DIRECTIONS FOR THIS TASK: Report all lines of the data below that hold the word "screenshot".

DATASET RECORDS:
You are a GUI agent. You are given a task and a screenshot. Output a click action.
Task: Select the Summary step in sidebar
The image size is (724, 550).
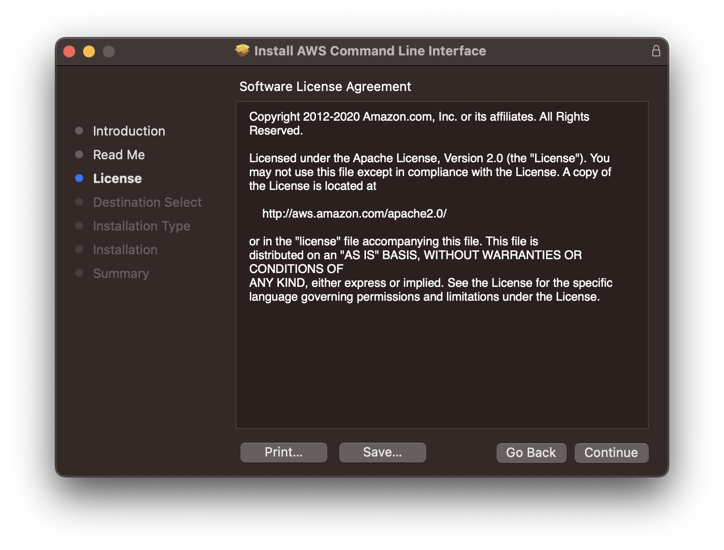point(121,274)
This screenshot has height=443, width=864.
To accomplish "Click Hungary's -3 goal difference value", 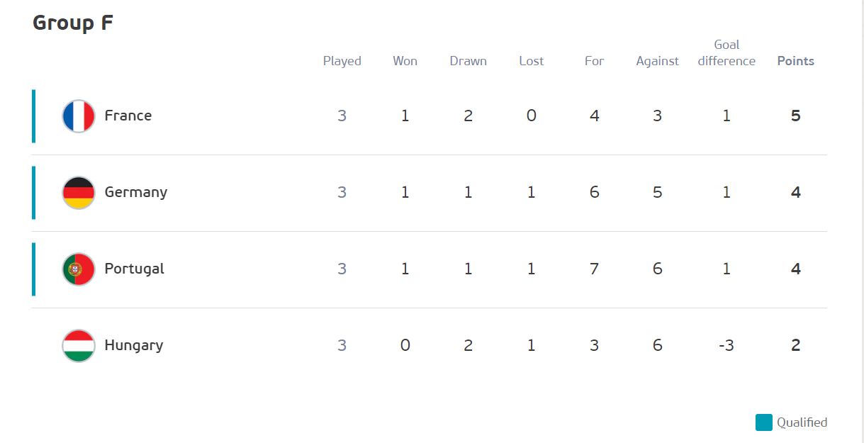I will [726, 345].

TASK SOLUTION:
You are a GUI agent. You are given a task and a screenshot. Output a click action.
This screenshot has height=443, width=864.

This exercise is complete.